Unofficial Guide: Mammoth Mountain, CA
By Jim Kenney
October 11, 2022
This isn't a true unofficial guide, but more of a glorified trip report from April 15-18, 2022 when I skied four consecutive days at Mammoth Mountain. It was my first ever visit there, so take what I'm about to present with a grain of salt. I caught some fine conditions and was able to ski a good sample of the mountain.
Overview
It took me a long time to make my first visit to Mammoth. I've been skiing throughout North America for 55 years. It's a bit of an enigmatic mountain in that it's big enough to be a destination resort for all-comers from around the world, but instead functions more like a weekend retreat for Soouthern California (SoCal) natives. With this report I'll try to give a decent overview of the expansive terrain at Mammoth (3,100' vertical, 3,500 skiable acres) and share some of my favorite photos from my visit. Days 1, 3 and 4 were sunny with excellent skiing. Day 2 was windy with about 8" new wet snow, but visibility was poor and most of the lifts on the mountain were closed.
There's a life-sized replica of a Woolly Mammoth inside McCoy Station, the mid-mtn lodge at Mammoth, photo by Jim Kenney
My visit to Mammoth started by making a remarkable 550 mile/9 hour drive west from Salt Lake City. It was a super remote route across the Bonneville Salt Flats of northern Utah and through the central Nevada desert. Over 400 miles of the trip was on two lane roads, but the traffic was so light that you could go 70+ MPH much of the way.
A rest stop on US 6 west of Ely, NV is beautiful in its desolation, photo by Jim Kenney
My wife accompanied me and we stayed in a condo near the Eagle Base/Chairlift, but she's a retired skier, so I skied solo on this trip. People told me Mammoth was windy. It was windy all four of my ski days there, varying between 25-60 MPH, which impacted lift openings/closures on three out of four days. But the wind is a blessing as well as a curse. It was a blessing on my first day (April 15th) because 2" of overnight snow skied like 6" in many places on the mountain where it had collected in light, dusty drifts.
Day One
My first day at Mammoth was gorgeous and sunny with high temps around 40 degrees. All the good upper lifts eventually opened in the afternoon. I'd been skiing Snowbird all winter and Mammoth is clearly a bigger mountain than Snowbird. One of the reasons I'd made the drive over from Salt Lake City was because Mammoth keeps more terrain open in late spring than Snowbird. Plus, I'm always up for skiing a big mountain that is new to me.

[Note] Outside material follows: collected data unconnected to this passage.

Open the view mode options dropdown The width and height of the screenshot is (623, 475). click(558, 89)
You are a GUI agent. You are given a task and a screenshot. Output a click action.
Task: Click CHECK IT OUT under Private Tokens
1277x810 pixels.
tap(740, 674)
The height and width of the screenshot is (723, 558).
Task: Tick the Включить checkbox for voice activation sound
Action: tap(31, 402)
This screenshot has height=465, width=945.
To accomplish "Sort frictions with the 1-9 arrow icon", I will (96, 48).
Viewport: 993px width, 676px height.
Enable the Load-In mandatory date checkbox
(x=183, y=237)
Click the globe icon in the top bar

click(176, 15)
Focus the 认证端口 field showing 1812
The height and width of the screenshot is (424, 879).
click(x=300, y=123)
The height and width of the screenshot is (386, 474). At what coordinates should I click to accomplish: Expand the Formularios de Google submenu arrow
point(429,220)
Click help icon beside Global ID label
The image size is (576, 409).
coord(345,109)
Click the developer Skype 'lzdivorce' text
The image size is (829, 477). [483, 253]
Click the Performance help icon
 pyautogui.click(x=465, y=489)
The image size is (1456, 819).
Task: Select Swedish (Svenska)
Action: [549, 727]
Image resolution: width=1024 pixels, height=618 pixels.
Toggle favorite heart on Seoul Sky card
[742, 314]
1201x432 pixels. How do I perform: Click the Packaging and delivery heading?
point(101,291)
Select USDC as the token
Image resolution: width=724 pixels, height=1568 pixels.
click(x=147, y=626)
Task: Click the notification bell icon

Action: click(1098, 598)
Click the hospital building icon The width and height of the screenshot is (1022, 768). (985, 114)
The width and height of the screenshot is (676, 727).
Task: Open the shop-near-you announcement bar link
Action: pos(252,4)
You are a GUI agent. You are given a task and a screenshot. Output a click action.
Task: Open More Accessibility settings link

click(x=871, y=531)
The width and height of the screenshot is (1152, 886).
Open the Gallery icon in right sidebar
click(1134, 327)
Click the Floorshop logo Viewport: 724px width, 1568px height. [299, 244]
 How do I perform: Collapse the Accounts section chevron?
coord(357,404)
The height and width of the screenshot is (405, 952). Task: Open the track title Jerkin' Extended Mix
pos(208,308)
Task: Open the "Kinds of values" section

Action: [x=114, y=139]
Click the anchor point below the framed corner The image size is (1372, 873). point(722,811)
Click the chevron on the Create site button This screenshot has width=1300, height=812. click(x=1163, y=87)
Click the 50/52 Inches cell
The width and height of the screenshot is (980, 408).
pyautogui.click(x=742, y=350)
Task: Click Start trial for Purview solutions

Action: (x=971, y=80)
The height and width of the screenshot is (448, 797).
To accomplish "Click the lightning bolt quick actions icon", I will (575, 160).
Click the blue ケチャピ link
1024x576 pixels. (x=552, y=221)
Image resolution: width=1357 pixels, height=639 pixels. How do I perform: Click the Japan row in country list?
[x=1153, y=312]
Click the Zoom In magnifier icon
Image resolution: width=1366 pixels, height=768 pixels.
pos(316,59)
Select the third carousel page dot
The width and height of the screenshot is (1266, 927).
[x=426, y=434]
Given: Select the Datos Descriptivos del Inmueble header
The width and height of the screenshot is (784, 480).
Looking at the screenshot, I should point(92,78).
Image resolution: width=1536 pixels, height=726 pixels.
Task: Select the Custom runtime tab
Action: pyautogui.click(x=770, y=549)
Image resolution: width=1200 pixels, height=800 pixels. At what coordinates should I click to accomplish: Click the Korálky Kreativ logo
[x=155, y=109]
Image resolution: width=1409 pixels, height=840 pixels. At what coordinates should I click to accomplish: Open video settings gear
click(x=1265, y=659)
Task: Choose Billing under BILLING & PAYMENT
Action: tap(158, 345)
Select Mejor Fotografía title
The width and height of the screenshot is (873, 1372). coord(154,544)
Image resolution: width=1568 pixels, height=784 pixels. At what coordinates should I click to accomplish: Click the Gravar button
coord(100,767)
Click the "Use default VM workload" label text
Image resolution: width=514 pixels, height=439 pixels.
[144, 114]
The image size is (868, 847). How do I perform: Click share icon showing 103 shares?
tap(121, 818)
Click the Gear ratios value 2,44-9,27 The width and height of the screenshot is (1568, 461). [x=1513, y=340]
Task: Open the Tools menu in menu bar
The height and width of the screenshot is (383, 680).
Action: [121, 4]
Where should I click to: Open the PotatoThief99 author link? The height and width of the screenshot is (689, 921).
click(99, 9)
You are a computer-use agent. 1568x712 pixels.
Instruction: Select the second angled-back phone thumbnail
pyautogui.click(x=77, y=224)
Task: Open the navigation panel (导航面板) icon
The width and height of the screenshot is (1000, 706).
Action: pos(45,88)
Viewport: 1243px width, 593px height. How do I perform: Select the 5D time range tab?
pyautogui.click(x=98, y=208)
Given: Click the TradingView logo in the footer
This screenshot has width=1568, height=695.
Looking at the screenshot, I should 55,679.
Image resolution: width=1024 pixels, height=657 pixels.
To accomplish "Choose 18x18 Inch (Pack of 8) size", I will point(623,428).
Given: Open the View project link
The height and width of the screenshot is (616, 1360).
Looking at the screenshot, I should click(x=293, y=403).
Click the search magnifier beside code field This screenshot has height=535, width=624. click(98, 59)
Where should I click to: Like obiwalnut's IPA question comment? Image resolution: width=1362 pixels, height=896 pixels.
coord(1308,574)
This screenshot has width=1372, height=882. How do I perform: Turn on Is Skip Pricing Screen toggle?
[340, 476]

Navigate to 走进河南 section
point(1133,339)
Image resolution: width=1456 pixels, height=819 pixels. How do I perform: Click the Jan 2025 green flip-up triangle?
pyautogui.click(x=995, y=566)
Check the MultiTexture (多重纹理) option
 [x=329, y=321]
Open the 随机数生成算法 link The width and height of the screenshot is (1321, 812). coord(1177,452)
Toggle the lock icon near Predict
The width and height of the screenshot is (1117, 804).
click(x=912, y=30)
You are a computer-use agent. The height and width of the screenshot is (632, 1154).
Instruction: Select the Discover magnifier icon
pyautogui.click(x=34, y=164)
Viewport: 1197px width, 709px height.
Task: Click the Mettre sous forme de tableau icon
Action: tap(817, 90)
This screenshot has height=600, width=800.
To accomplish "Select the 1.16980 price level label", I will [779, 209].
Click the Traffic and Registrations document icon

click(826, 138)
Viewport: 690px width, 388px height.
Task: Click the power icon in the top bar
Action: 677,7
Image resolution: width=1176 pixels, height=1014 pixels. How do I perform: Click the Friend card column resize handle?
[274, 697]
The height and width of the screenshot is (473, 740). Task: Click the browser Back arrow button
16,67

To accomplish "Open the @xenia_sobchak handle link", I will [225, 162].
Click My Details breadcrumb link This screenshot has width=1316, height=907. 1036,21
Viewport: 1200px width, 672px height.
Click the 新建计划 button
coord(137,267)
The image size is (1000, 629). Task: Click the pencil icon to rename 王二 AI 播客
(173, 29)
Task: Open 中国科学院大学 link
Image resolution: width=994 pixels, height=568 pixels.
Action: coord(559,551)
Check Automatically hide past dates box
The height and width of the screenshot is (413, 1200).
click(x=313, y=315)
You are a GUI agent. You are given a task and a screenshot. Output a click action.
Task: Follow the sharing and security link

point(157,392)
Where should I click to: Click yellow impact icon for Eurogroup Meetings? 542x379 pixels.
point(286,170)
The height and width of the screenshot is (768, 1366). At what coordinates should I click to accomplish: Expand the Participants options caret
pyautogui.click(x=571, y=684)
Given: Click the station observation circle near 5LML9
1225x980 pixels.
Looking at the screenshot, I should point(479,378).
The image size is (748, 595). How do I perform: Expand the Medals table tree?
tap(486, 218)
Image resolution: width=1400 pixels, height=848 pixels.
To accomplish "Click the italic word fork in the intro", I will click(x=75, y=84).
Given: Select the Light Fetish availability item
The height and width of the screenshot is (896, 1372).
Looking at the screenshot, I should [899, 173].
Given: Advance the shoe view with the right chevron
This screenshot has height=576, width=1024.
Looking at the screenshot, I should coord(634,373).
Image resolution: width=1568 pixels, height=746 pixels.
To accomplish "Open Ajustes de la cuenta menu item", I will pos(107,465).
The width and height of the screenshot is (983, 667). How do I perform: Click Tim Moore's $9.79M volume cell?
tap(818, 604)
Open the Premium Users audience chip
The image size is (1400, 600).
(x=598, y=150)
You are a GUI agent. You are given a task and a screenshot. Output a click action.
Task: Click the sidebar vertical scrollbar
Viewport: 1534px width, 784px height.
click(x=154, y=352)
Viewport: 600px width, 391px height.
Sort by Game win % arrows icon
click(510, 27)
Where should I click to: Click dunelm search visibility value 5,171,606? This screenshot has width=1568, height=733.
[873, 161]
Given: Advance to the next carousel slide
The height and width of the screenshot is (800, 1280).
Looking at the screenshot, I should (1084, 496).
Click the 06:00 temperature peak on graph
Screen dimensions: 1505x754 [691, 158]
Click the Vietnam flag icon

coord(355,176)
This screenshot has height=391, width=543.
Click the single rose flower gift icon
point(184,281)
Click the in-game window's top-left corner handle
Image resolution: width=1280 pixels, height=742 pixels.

Good early skiing on April 15, 2022 under old double chair #12, photo by Jim Kenney
Mammoth has something like 25 ski lifts and a few feature VERY old-school lift shacks. I couldn't help wondering if legendary ski area founder Dave McCoy had a hand in building some of them himself?
Lift 13 Summit, photo by Jim Kenney
The highlight of my first day was a batch of great runs I made off Chair 23 in the early afternoon. The elevation at the top of this chair lift is approximately 10,500'. The snow was excellent (that 6" of fluffy wind drift) across the steep slopes served by 23 and I skied all of them. Lift lines were very moderate all over the mountain (it was a Friday), although I had the advantage of taking the singles line whenever necessary.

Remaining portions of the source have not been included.